Copy every record word for word. Pictures are not part of the copy.
↓
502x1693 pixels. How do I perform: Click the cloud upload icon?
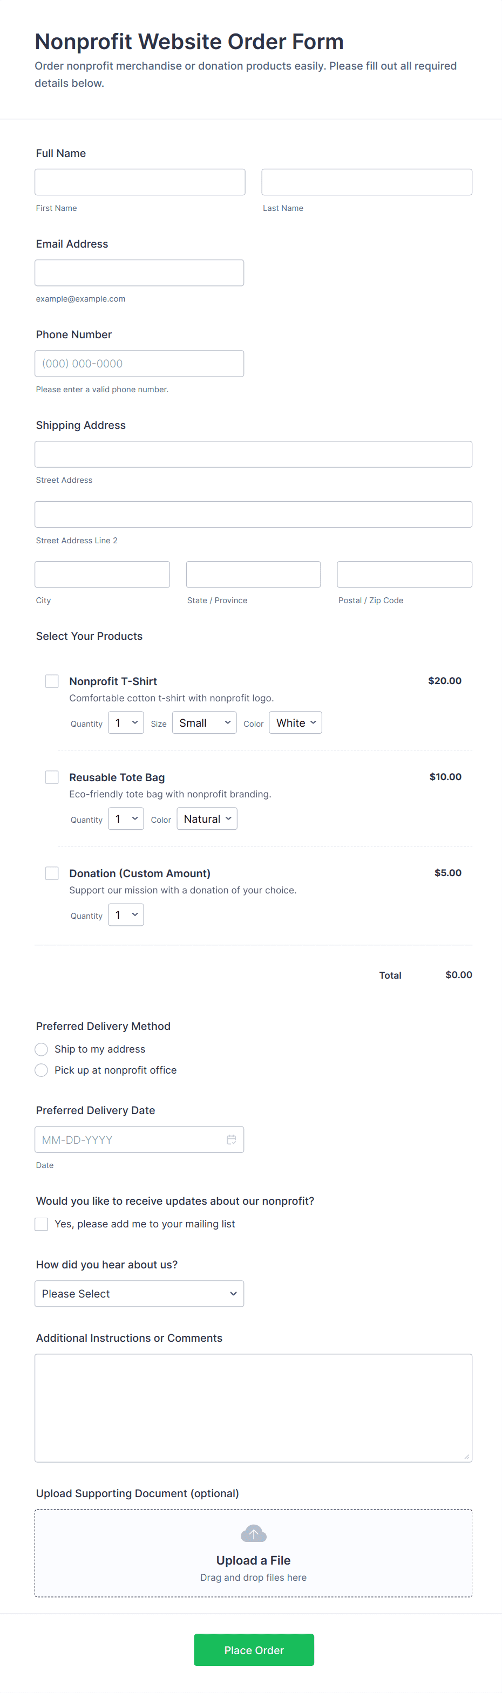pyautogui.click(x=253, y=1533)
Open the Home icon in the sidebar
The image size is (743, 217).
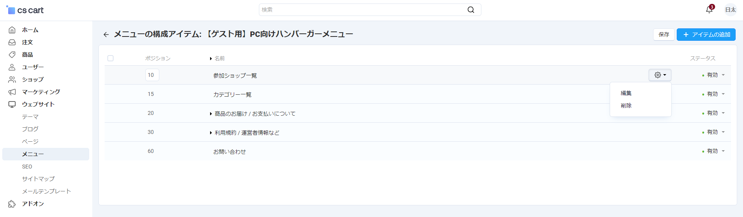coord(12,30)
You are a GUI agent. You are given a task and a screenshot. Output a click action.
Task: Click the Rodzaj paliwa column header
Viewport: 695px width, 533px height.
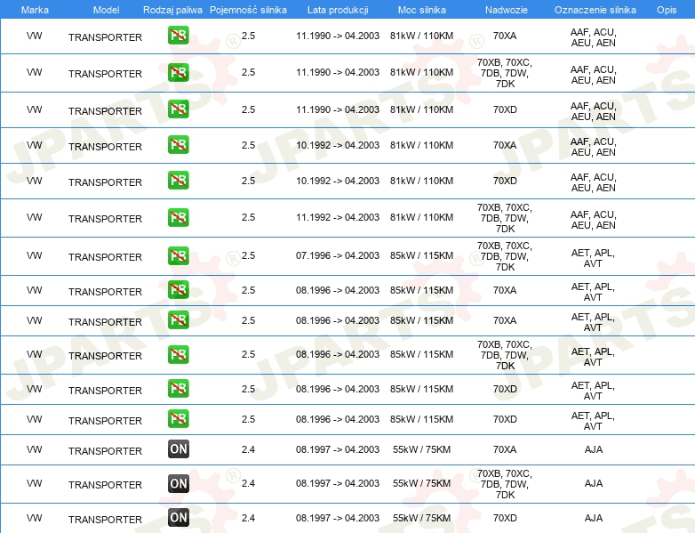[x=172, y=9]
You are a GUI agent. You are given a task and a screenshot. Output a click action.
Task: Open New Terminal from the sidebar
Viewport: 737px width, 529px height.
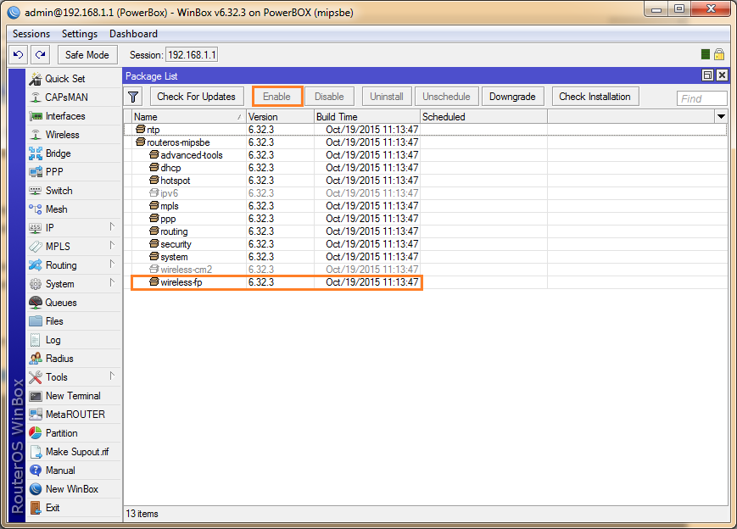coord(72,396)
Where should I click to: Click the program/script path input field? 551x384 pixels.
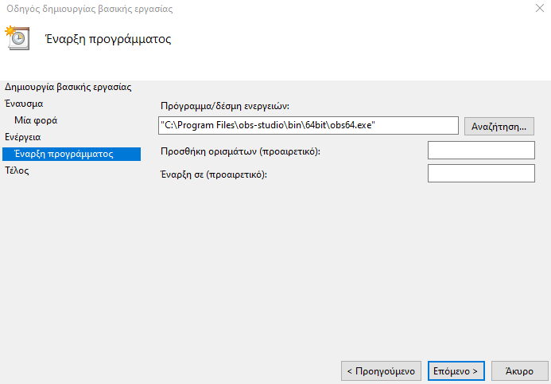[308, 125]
↑
- Answer to the exercise -
502x1693 pixels. How do I perform: Click the cloud upload icon?
pyautogui.click(x=253, y=1533)
Open the Home icon in the sidebar
The image size is (743, 217).
coord(12,30)
You are a GUI agent. You are given a task and a screenshot. Output a click action.
Task: Click the Rodzaj paliwa column header
Viewport: 695px width, 533px height.
[x=172, y=9]
You are a GUI agent. You are given a task and a screenshot. Output a click action.
Task: Open New Terminal from the sidebar
Viewport: 737px width, 529px height.
coord(72,396)
Where should I click to: Click the program/script path input field? 551x384 pixels.
[308, 125]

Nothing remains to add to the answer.